#### Problem requirements
Write out each of the items below word for word, keeping every line.

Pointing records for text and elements

+ + +

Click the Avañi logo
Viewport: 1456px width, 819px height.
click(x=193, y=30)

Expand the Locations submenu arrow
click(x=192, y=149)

+ + +

#### Correct response
Click the Avañi logo
Viewport: 1456px width, 819px height.
click(x=193, y=30)

Expand the Locations submenu arrow
click(x=192, y=149)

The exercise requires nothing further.